In my project, I use spring-kafka (v3.1.1) and reactor-kafka (v1.3.22) to consume events from a specific topic. Let's call it "topic-a". The downstream consumer processes each message for about 50ms. When there is a continuous stream of Kafka events produced in the topic (like 1.1 million events in a row), these events get evenly distributed to 5 partitions (there are 5 partitions in "topic-a") with each partition having about 225k records. The max poll records is set to 40 (I set it to 200 before and still encountered the same issue). When the consumer is consuming, I see that the reactor kafka code (in ConsumerEventLoop) pauses all 5 partitions due to backpressure. After backpressure is relieved, it resumes all 5 partitions. While the partitions are paused, the Apache Kafka code skips fetching records so that the unconsumed records in the Kafka partition will not be drained. However, when the Kafka consumer gets paused too many times by the Reactor Kafka code, eventually it seems that not all partitions' records are skipped fetching (according to the log). Eventually 1 out of the 5 partition's events get drained and processed, but the other 4 partitions' offset just becomes the latest without having their records actually getting emitted by the Reactor Kafka code. Even after I restart my application, on partition assignment, the positions for the other 4 partitions are first at a position before the ending offset. And then when Kafka starts fetching, all the positions in the 4 partitions are indicated to be starting at the end offset. This causes the unprocessed messages just not getting drained in those 4 partitions. I was wondering what went wrong and how I can get the other 4 paritions' records drained without the offset just getting advanced.

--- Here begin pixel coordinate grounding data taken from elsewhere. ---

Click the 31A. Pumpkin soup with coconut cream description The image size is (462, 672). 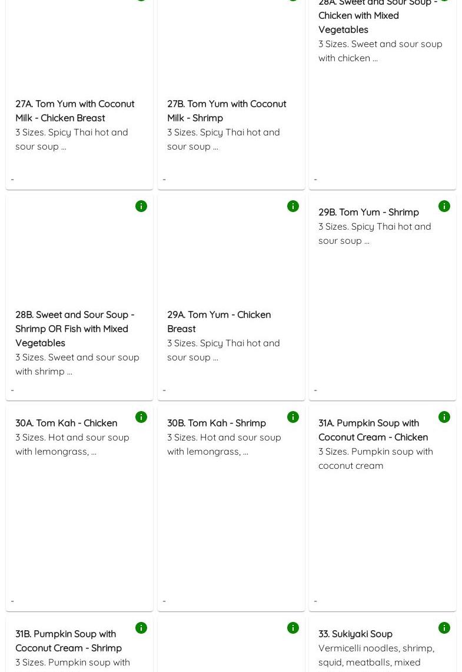[x=375, y=458]
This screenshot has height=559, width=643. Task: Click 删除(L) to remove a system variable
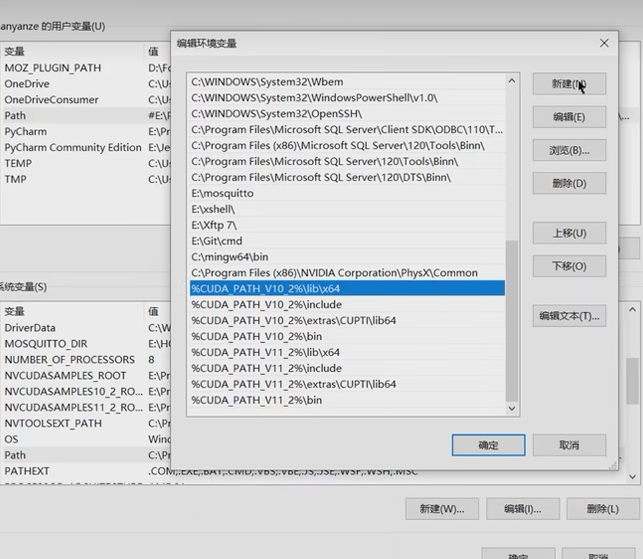point(603,509)
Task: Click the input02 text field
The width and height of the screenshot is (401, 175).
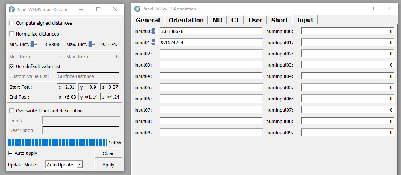Action: (211, 54)
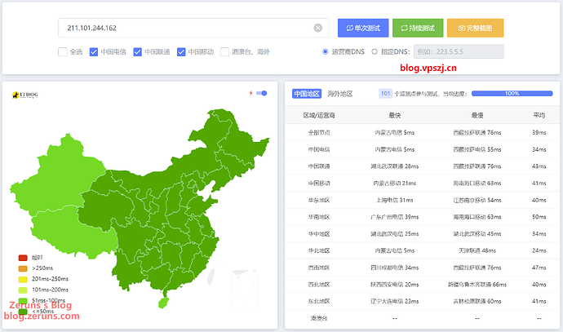Start the 持续测试 continuous test button
563x332 pixels.
pos(418,29)
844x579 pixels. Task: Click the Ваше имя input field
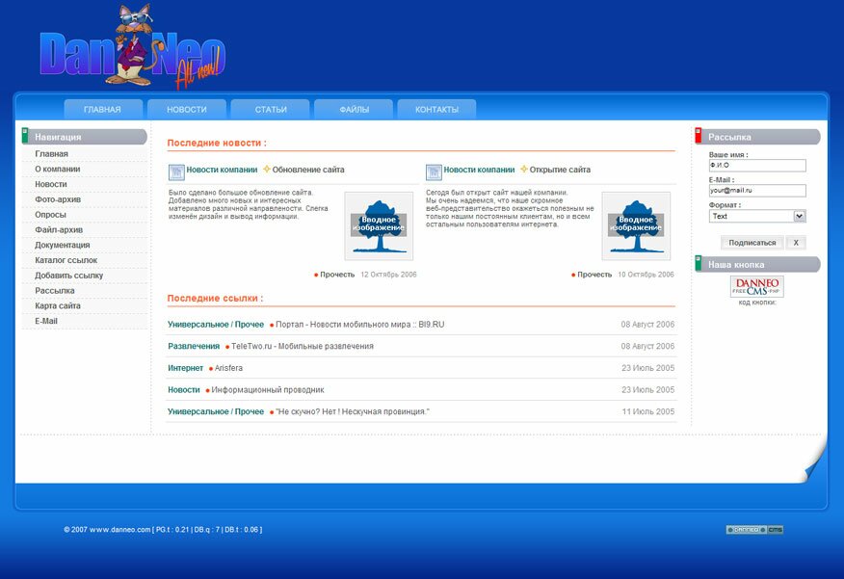(756, 166)
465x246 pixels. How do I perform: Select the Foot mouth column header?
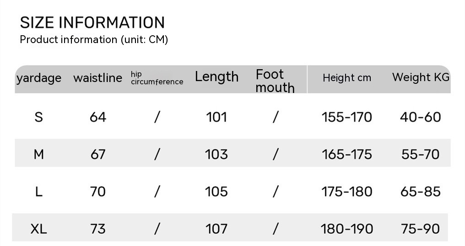(275, 81)
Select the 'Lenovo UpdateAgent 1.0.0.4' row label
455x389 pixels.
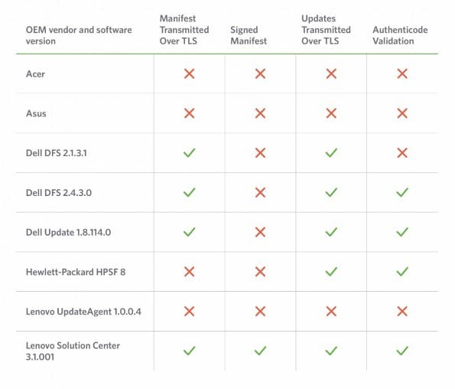click(83, 312)
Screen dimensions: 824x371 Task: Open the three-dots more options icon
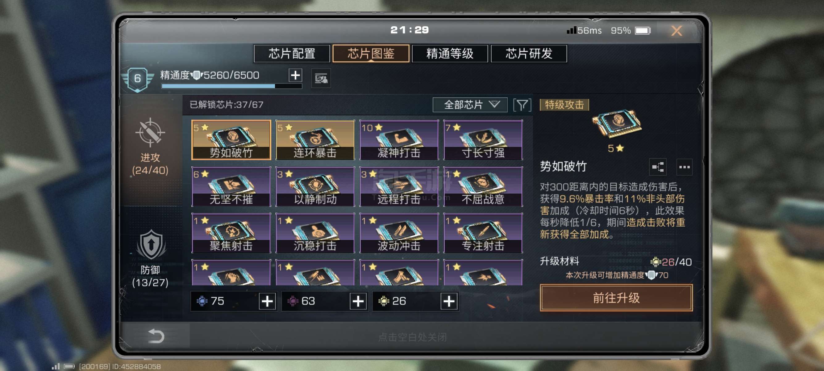684,167
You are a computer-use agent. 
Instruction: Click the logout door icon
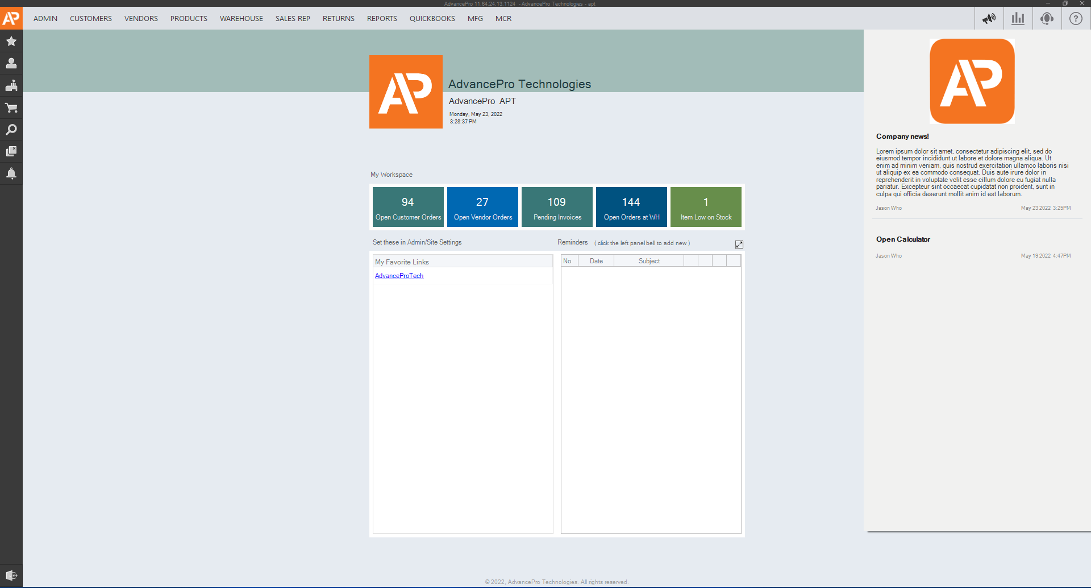click(11, 575)
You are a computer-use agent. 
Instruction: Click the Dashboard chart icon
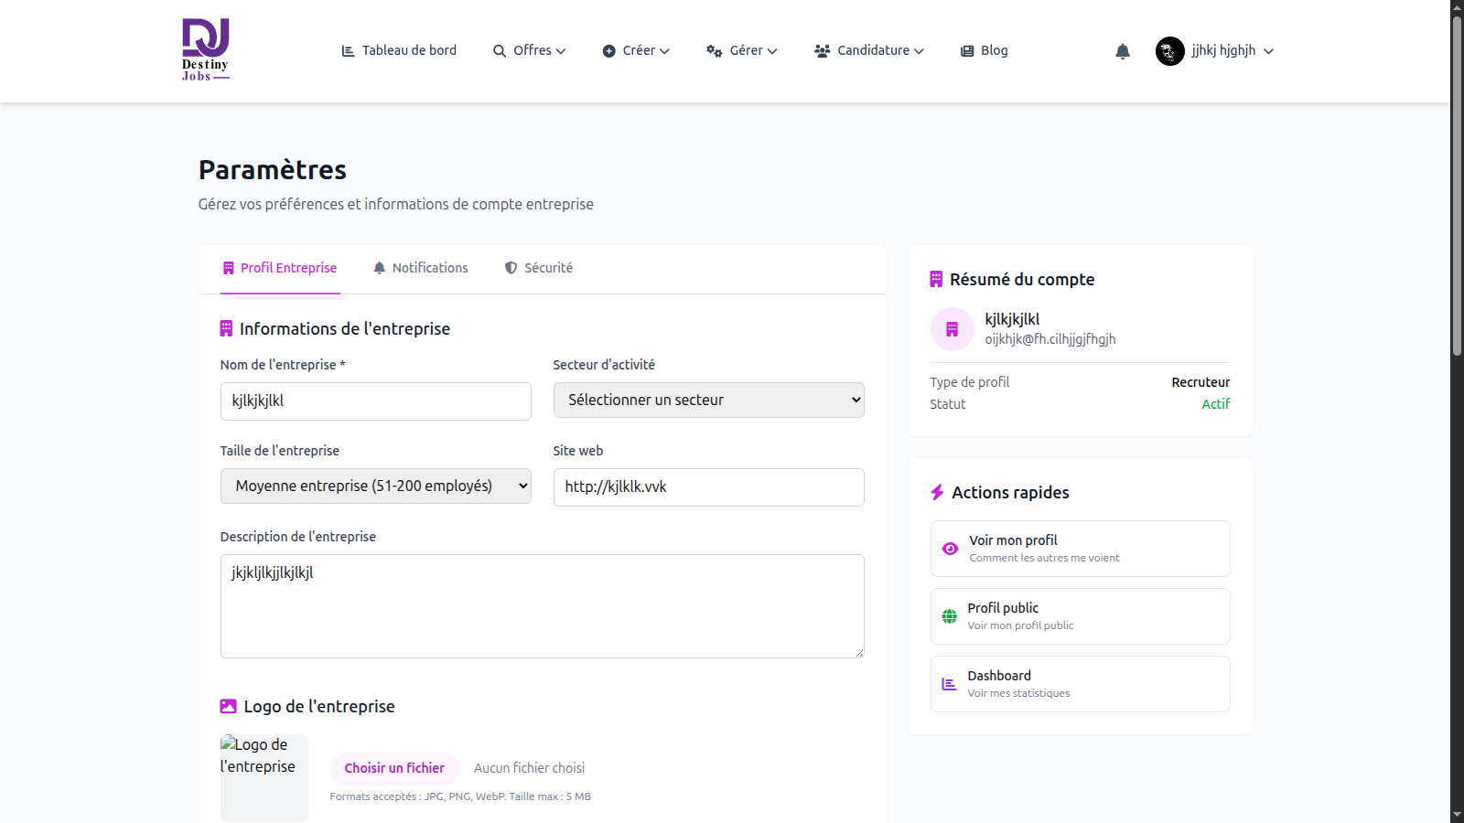click(x=949, y=684)
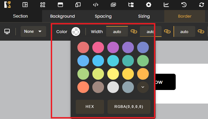Image resolution: width=208 pixels, height=119 pixels.
Task: Expand more colors with the chevron circle
Action: [143, 87]
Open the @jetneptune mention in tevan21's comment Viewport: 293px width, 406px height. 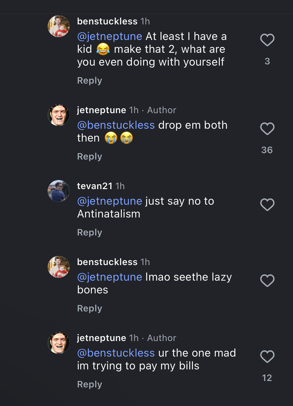(110, 201)
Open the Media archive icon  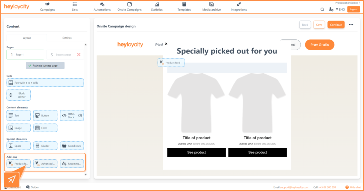pos(212,4)
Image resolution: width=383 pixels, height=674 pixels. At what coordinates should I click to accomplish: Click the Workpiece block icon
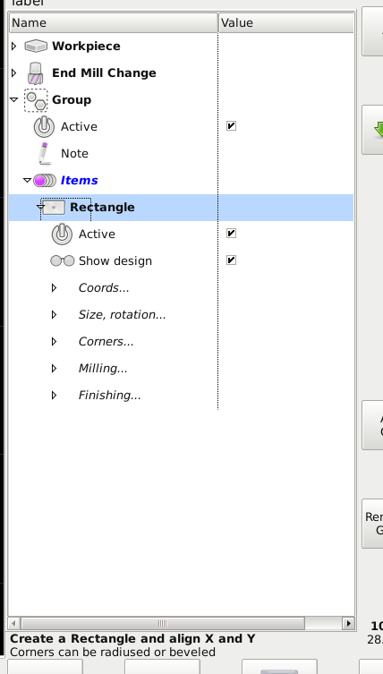(x=36, y=46)
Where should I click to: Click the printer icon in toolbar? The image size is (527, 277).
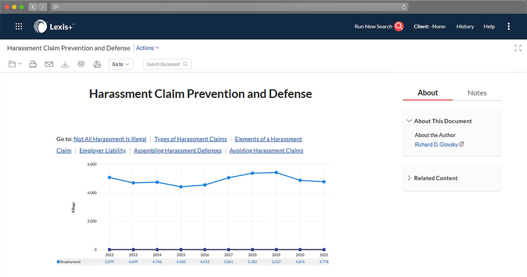[x=33, y=64]
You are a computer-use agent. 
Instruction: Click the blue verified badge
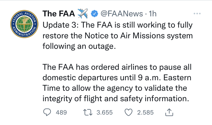94,13
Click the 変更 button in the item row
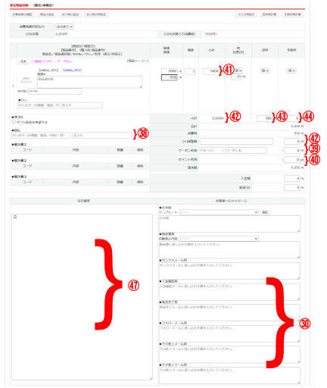The width and height of the screenshot is (327, 388). 23,61
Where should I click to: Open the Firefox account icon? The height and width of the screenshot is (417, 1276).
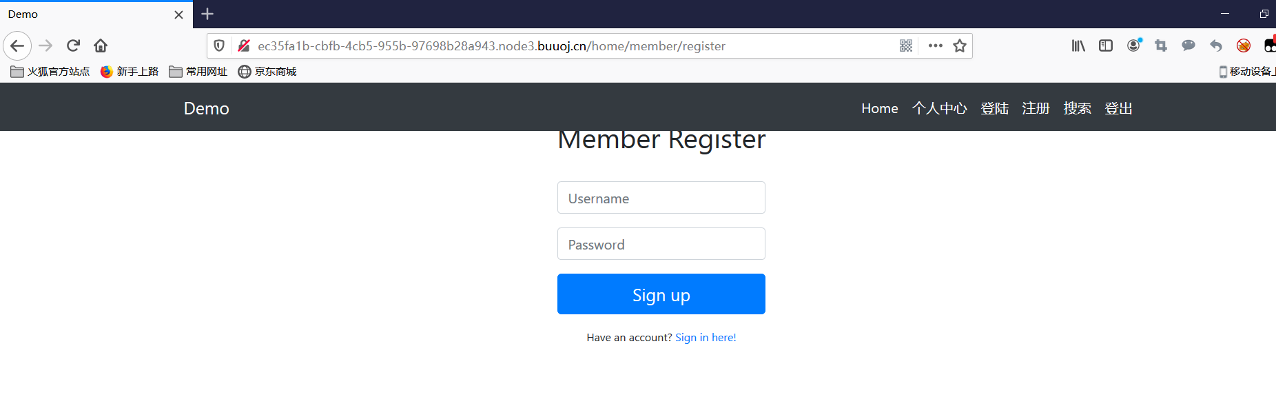[1133, 45]
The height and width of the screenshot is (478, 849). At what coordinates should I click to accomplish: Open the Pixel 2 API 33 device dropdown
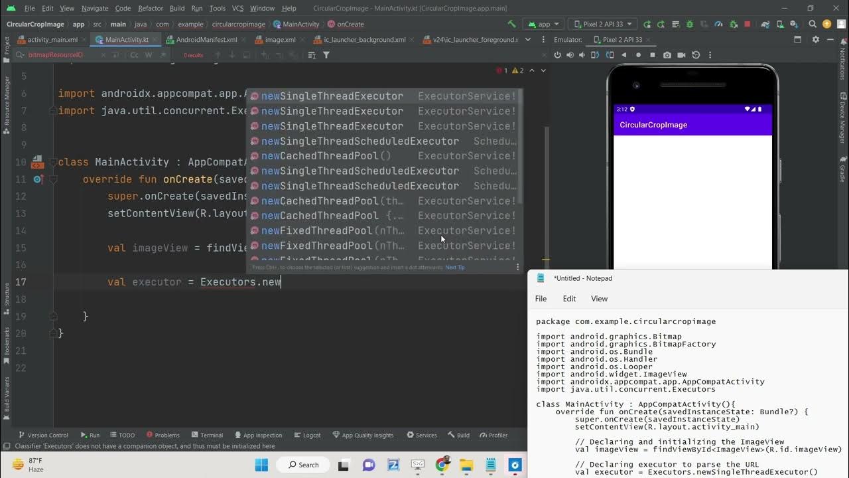click(602, 24)
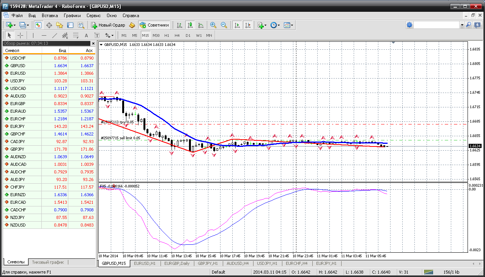Switch chart to candlesticks mode

(x=190, y=25)
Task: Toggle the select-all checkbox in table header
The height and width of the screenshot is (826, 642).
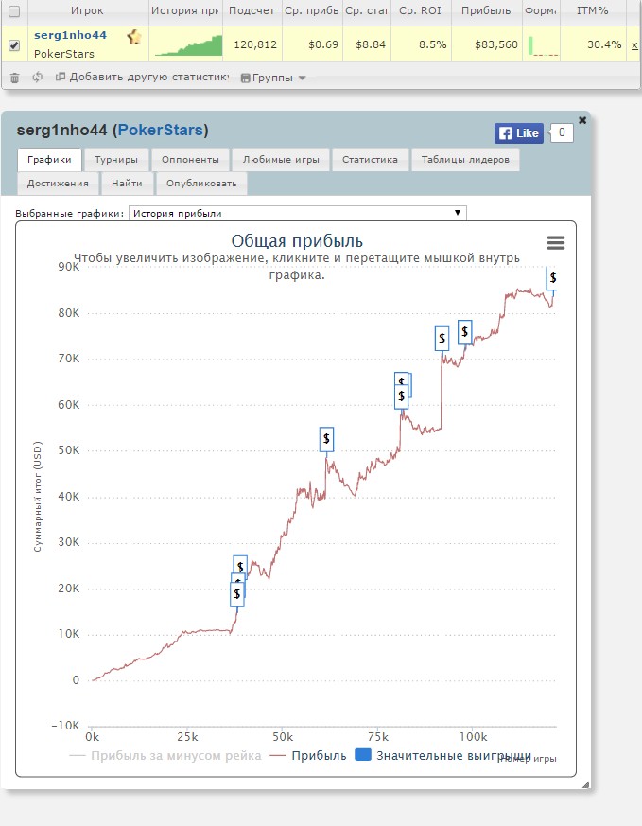Action: pyautogui.click(x=14, y=11)

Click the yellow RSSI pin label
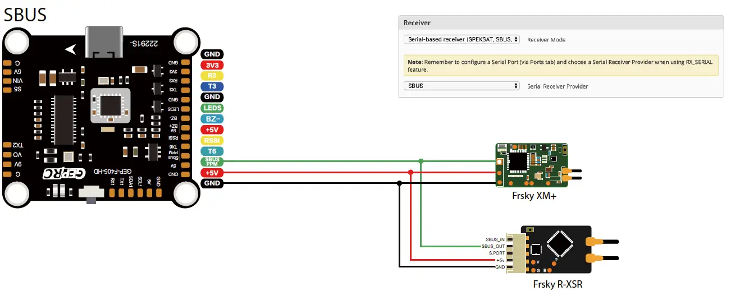pyautogui.click(x=212, y=140)

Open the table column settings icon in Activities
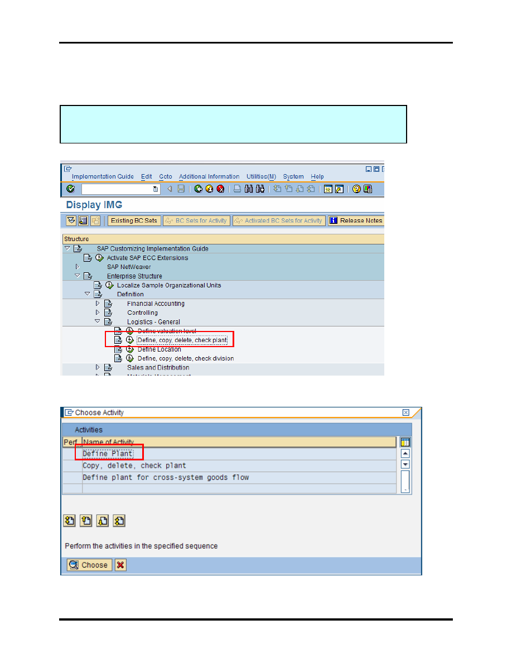(405, 442)
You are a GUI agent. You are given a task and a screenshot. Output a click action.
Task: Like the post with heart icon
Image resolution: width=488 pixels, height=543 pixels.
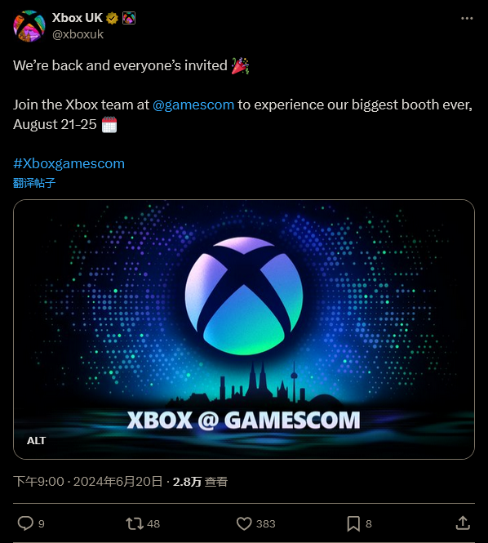pyautogui.click(x=244, y=523)
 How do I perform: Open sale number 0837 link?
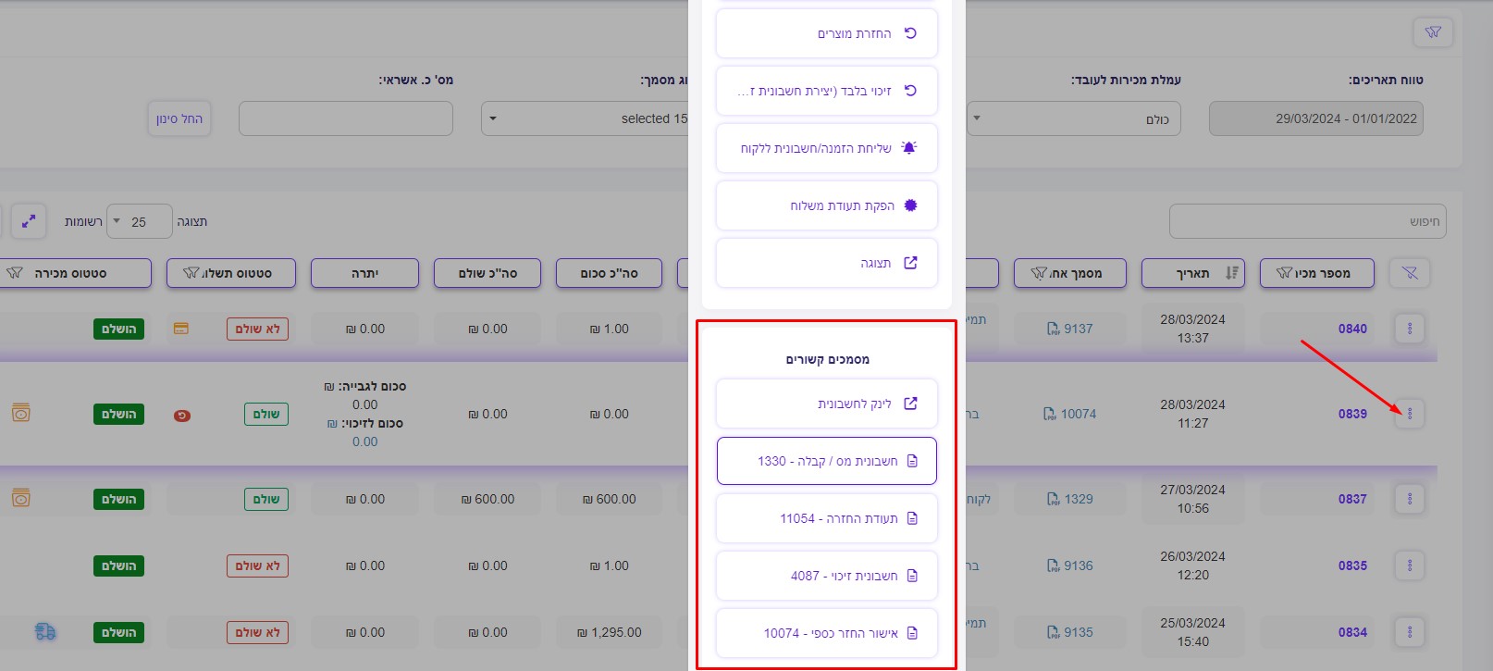point(1351,499)
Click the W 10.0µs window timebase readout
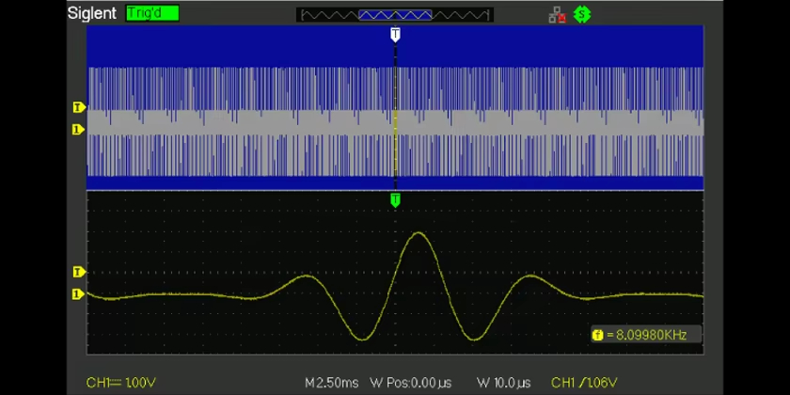This screenshot has width=790, height=395. click(x=503, y=383)
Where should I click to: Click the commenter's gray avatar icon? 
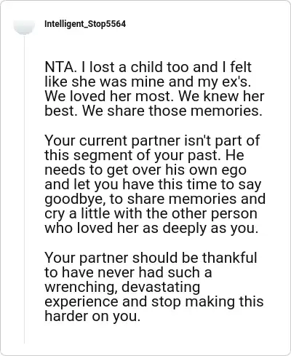24,27
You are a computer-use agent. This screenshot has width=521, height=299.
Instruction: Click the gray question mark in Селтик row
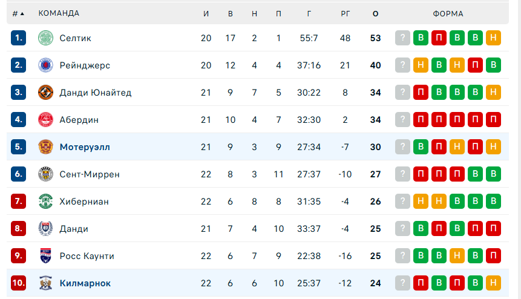pyautogui.click(x=402, y=38)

Below is a simplified version of my KafkaReceiver.receive code:
reactiveKafkaConsumerTemplate
.receive()
.map(receiverRecord -> convertToCustomObject(receiverRecord))
.flatMap(customObjectReceiverRecordTuple -> getDetails(customObjectReceiverRecordTuple._1), 3) // Network call so can be slow
.flatMap(detailedCustomObjectReceiverRecordTuple -> save(detailedCustomObjectReceiverRecordTuple._1), 3) // Network call so can be slow
.doOnNext(receiverRecord -> receiverRecord.receiverOffset().acknowledge())
.map(receiverRecord -> true)
.bufferTimeout(110, Duration.ofSeconds(5))
.map(List::size)
.doOnNext(integer -> log.info("Saved {} detailedCustomObjects", integer)
.onErrorResume(throwable -> {
log.error("Error encountered, resuming...", throwable);
return Mono.empty();
})
.subscribe();
Here is a sample of log before the consumer just stops emitting/processing more events:
r.k.r.internals.ConsumerEventLoop : onRequest.toAdd 1, paused true
r.k.r.internals.ConsumerEventLoop : Consumer woken
r.k.r.internals.ConsumerEventLoop : Resumed partitions: [topic-a-0, topic-a-1, topic-a-2, topic-a-3, topic-a-4]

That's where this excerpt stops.